Neil Shah of Counterpoint Research talks about location

Neil Shah of Counterpoint Research talks about location

Earlier this month, Neil Shah, Research Director for Counterpoint Research paid a visit to HERE in Berlin, where he spoke to the staff about the growing importance of location in tech.

Neil spoke in particular about the proliferation of new services that are captivating consumers across different screens and multiple devices, and how they will need location-based services.



Neil also took time out of his visit to speak with HERE Three Sixty about the HERE strategy, the competition, the importance of partnerships and the recent HERE deal with Samsung. Here are excerpts from the discussion and you can read a full overview of Neil’s analysis in Counterpoint’s blog.

HERE: HERE has decided to make its services available across all platforms and devices. Does that present HERE with new opportunities for growth?

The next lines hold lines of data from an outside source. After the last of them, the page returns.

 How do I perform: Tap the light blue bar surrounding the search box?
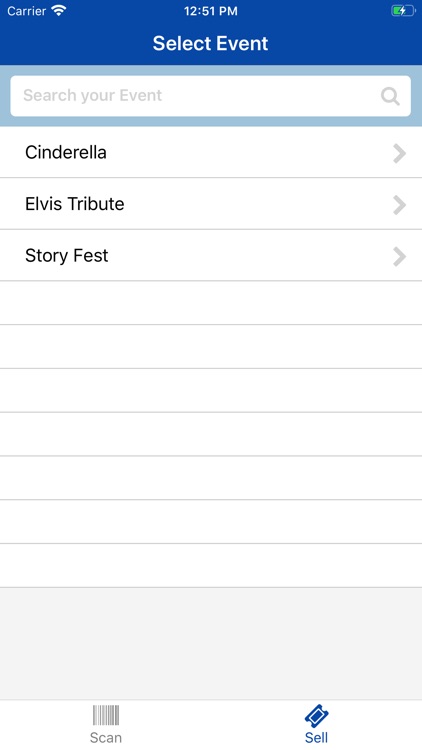pos(211,70)
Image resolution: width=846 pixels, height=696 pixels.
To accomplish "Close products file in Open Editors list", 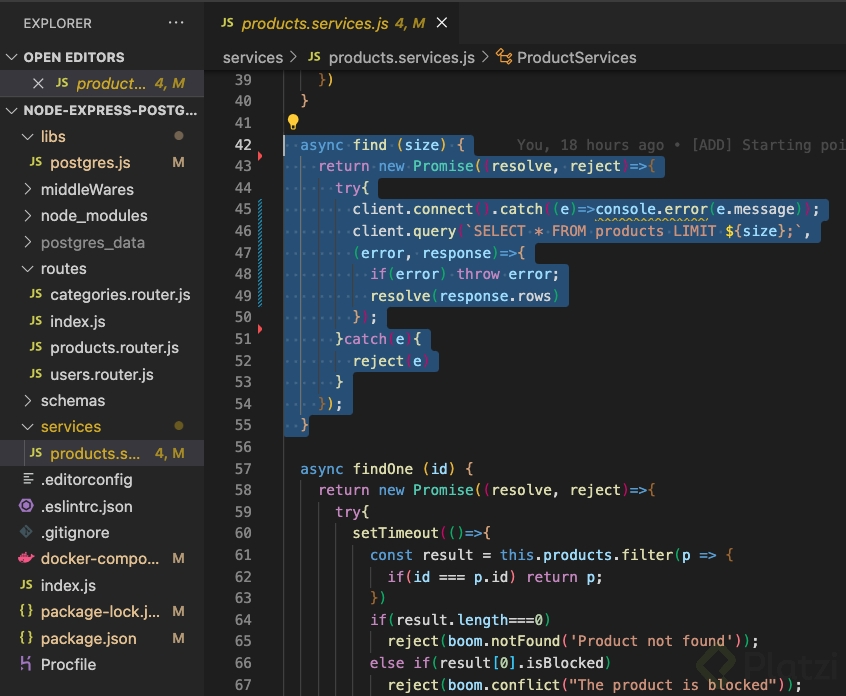I will 39,84.
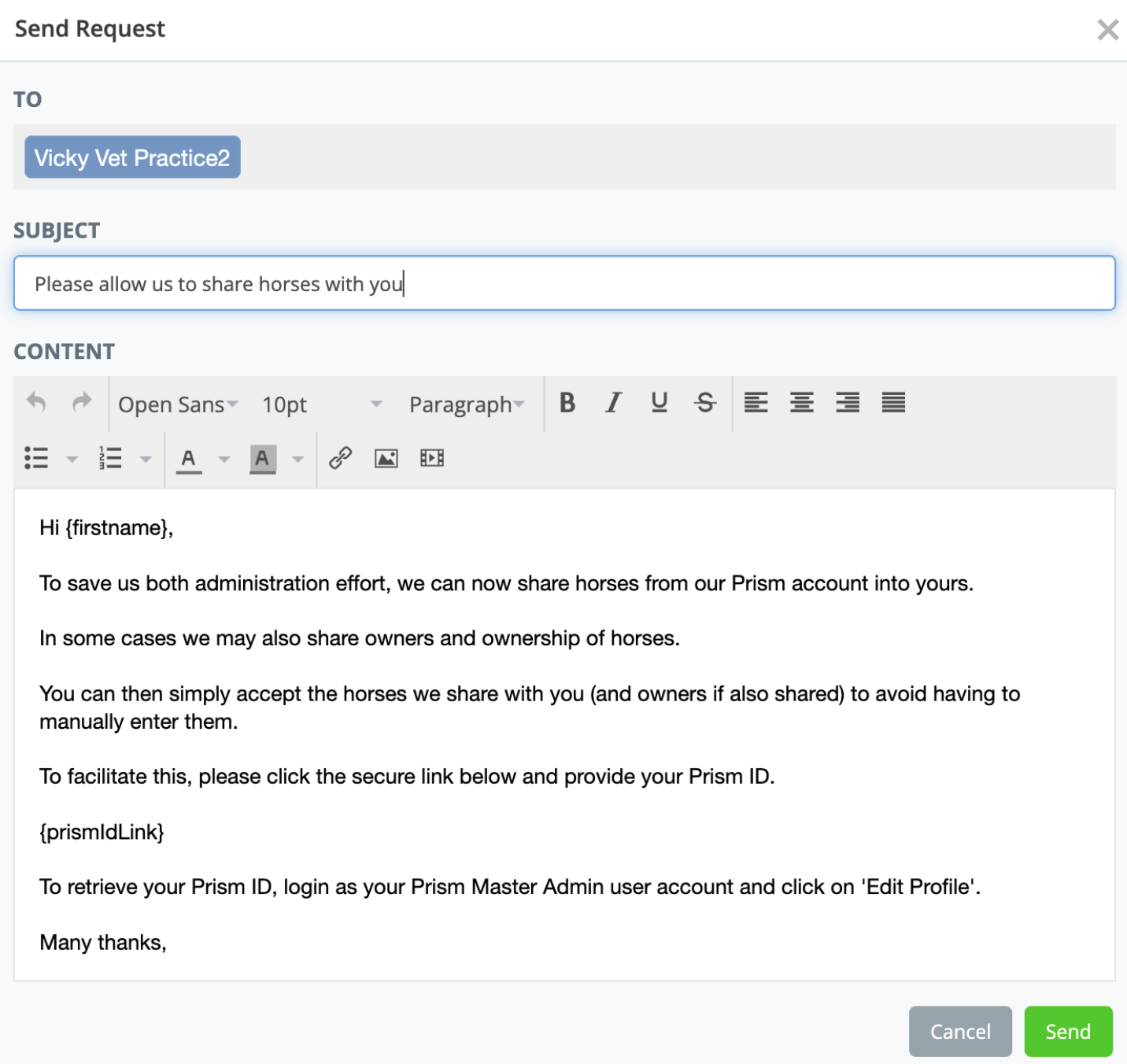The height and width of the screenshot is (1064, 1127).
Task: Open the 10pt font size dropdown
Action: pos(322,405)
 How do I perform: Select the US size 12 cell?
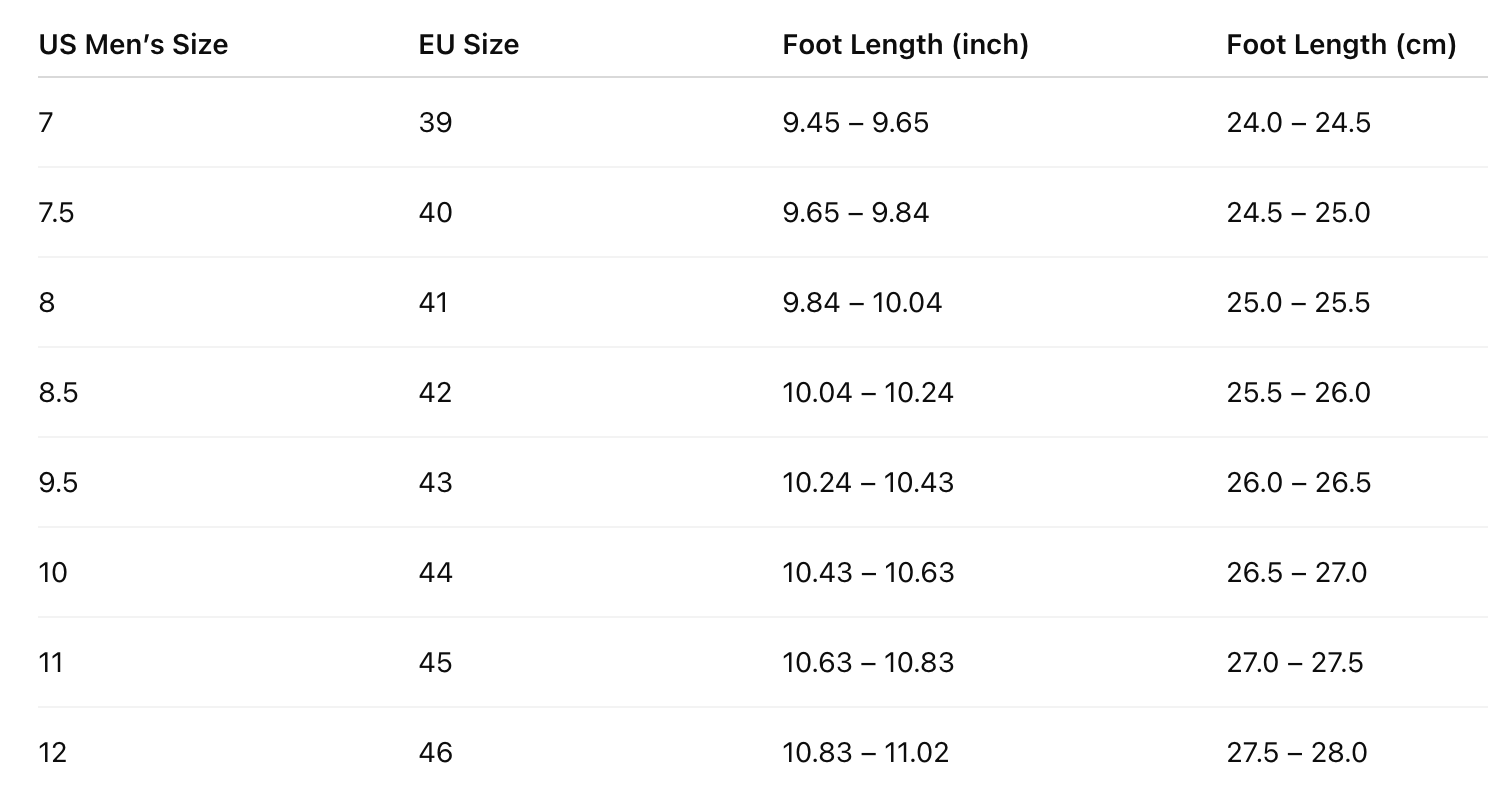[53, 753]
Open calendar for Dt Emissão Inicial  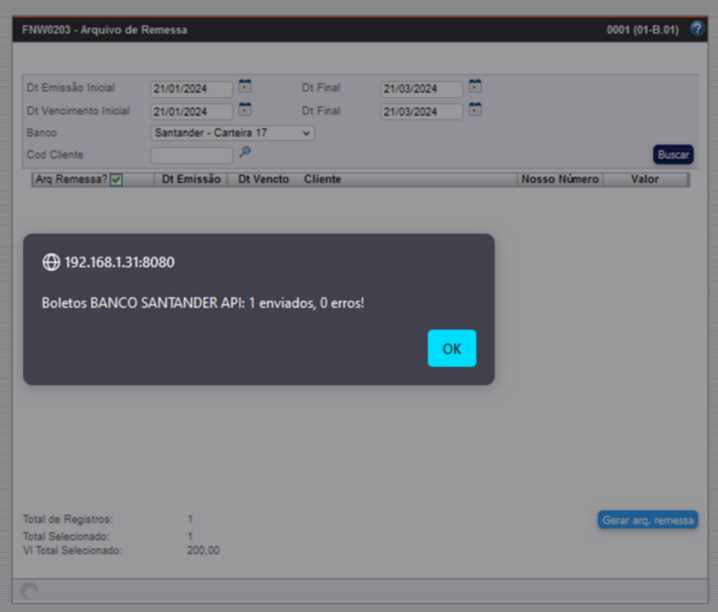(245, 87)
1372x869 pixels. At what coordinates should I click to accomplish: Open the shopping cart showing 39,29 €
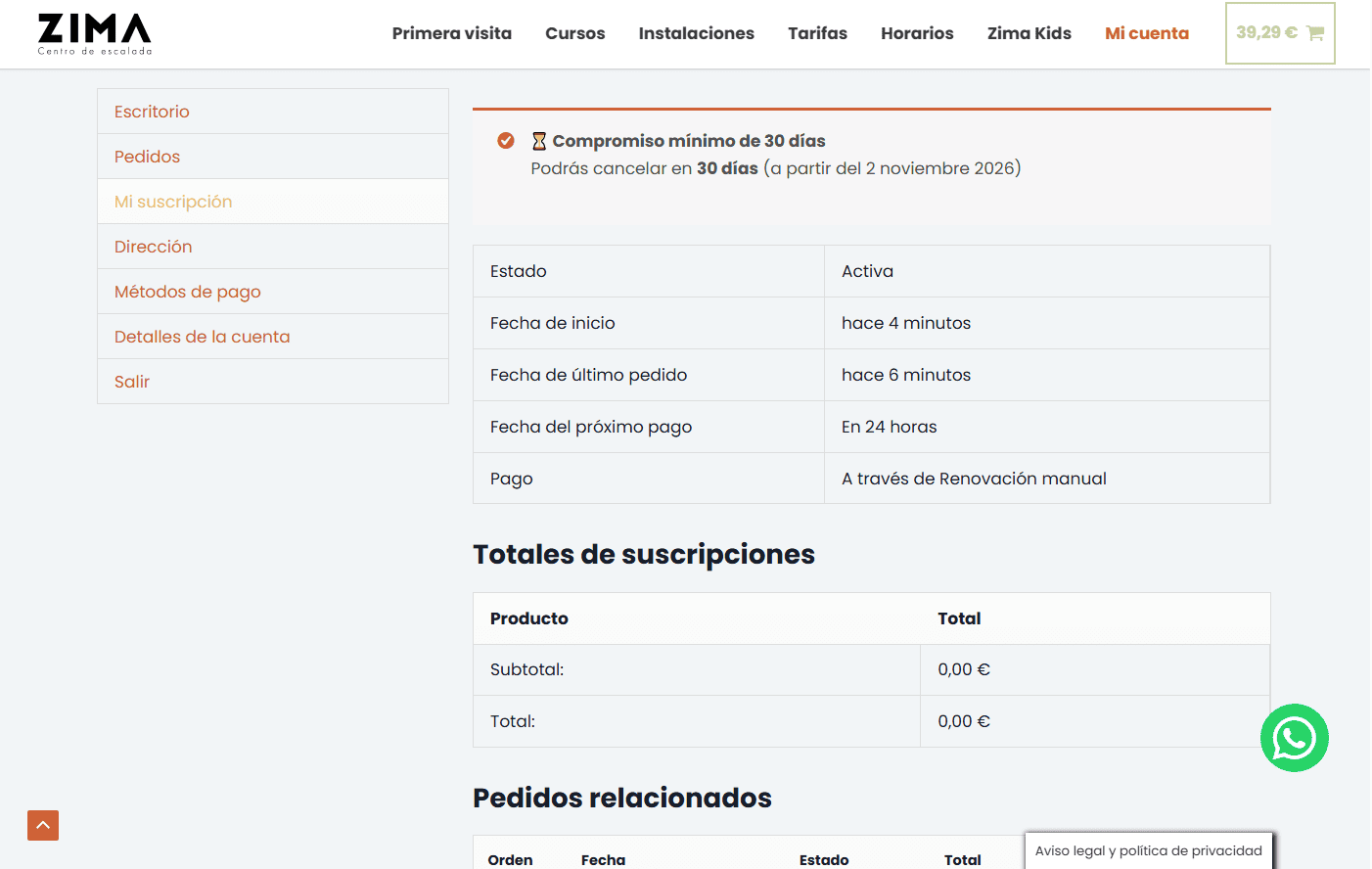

Neil Shah: Until now HERE has been under the shadows of the Nokia devices and services division. There was concern of a conflict of interest, should it supply the same technology and services to competitors. Since the sale, HERE now has a more competitive portfolio of services that it could scale across different verticals and different clients and grow the business.

HERE: At HERE, our aim is to be a leader in navigation, mapping and location experiences and to offer those experiences to automotive and enterprise customers, as well as consumers. What challenges do you anticipate we will face as we put our strategy into action?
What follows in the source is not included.